Back to Blog

Unleashing the Power of AI in Game Development: How Ubisoft Scaled Content Production

,
,
,
March 16, 2023
No items found.

Learn how Ubisoft utilizes AI21 Labs to automate tedious tasks and enhance their game creation process, all while maintaining their creative vision.

About Ubisoft

This video game titan doesn’t need an introduction. But for the uninitiated: 

Ubisoft is the creator of Assassin's Creed, Just Dance, Watch Dogs, and multiple other incredibly well-crafted and popular video games. They were one of the first brands to invent rich, immersive, story-driven gaming worlds—back in the early 1980s.

The company was founded on the principles of embracing human creativity and grew to rapid popularity by the early 90s. Always ahead of the curve, Ubisoft built their first AI gaming lab 6 years ago. 

The story

The script writers' work at the company is the cornerstone of the complex artifact that is a narrative driven game.  They create diverse and interactive elements - from sequential in-game cinematics to procedurally generated crowd chatter.

We talked to Ben Swanson, research scientist at Ubisoft about the challenges they were facing and how A121 helped.

(Records in a dataset)
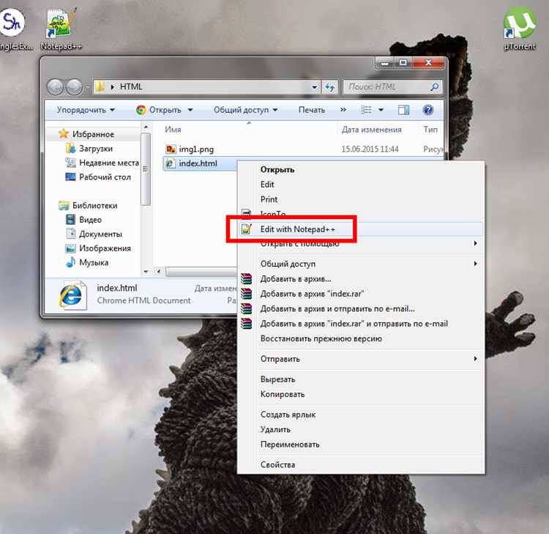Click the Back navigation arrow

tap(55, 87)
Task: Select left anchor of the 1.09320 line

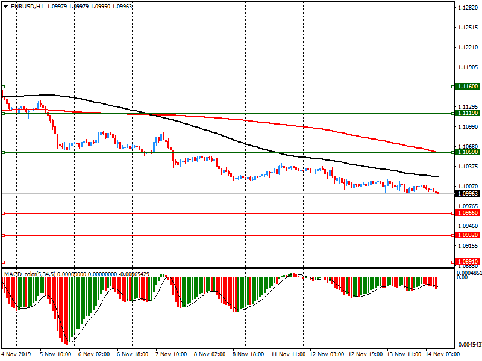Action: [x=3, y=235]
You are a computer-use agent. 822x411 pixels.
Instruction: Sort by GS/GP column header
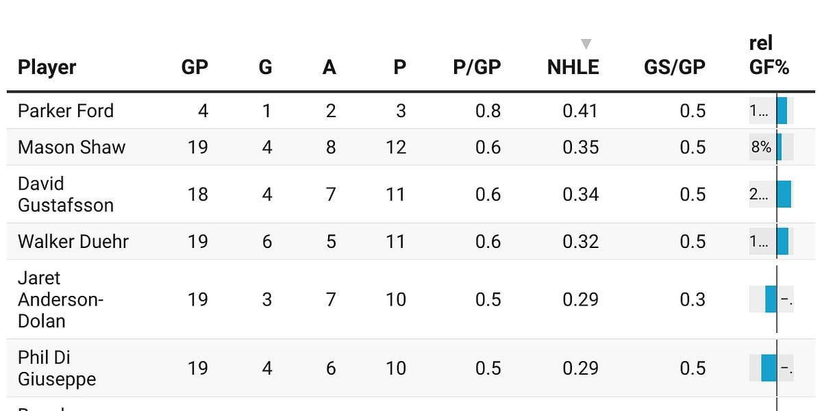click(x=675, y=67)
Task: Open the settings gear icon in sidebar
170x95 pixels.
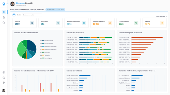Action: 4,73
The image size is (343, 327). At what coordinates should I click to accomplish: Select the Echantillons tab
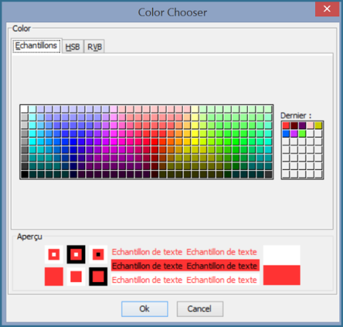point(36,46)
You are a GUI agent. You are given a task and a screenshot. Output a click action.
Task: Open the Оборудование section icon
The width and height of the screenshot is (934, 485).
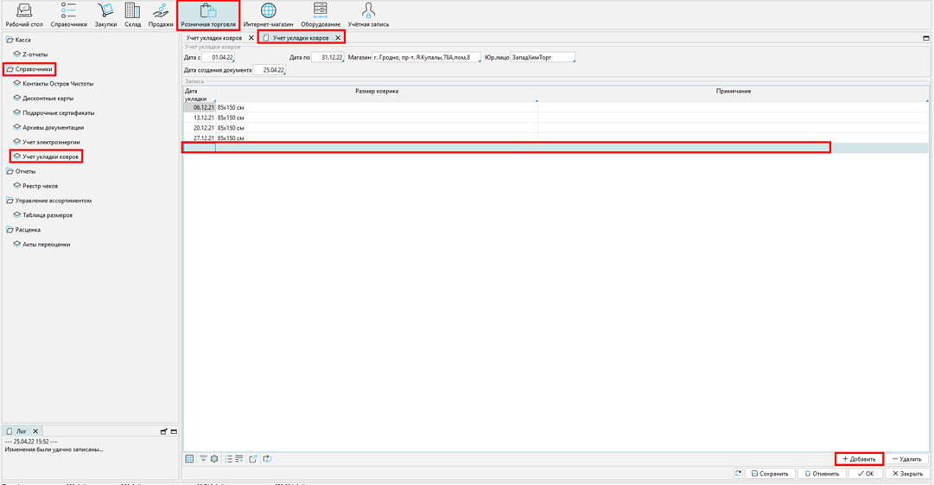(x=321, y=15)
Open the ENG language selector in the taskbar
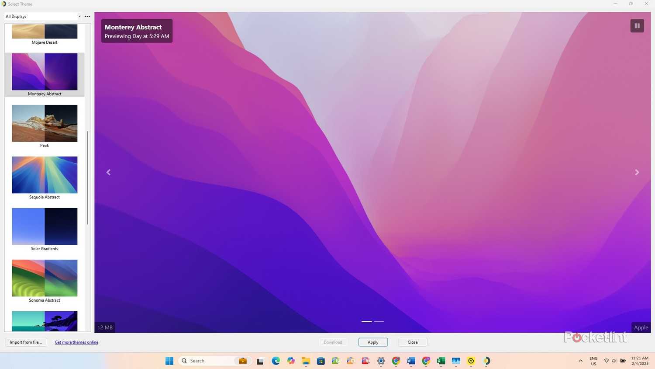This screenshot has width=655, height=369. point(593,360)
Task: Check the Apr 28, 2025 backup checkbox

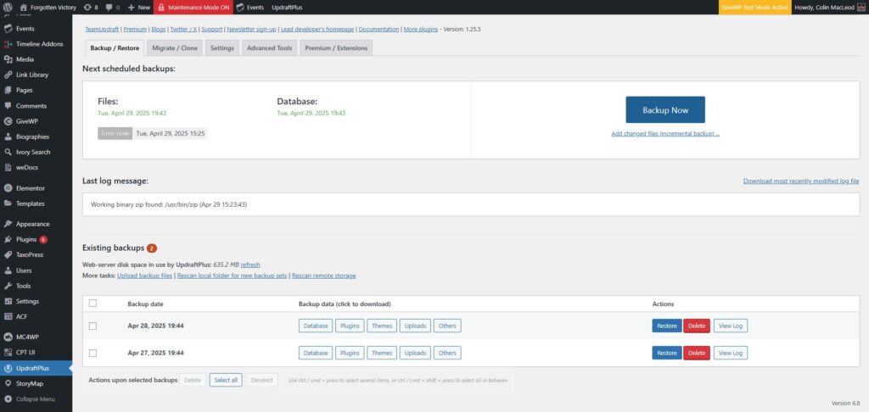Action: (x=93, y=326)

EXERCISE INSTRUCTIONS
A. Decide whether each statement agrees with the Ubisoft article: (i) Ubisoft built its first AI gaming lab six years ago; (ii) Ben Swanson is described as a script writer at Ubisoft; (iii) the company grew to rapid popularity by the early 2000s. Answer yes or no for each, quoting the deciding words.
B. Reproduce the passage of the Ubisoft article starting at "About Ubisoft" and ending at "the early 1980s.".

PER-TASK ANSWERS
A.
(i) Yes: "Ubisoft built their first AI gaming lab 6 years ago."
(ii) No: "Ben Swanson, research scientist at Ubisoft"
(iii) No: "grew to rapid popularity by the early 90s"

B.
About Ubisoft

This video game titan doesn’t need an introduction. But for the uninitiated: 

Ubisoft is the creator of Assassin's Creed, Just Dance, Watch Dogs, and multiple other incredibly well-crafted and popular video games. They were one of the first brands to invent rich, immersive, story-driven gaming worlds—back in the early 1980s.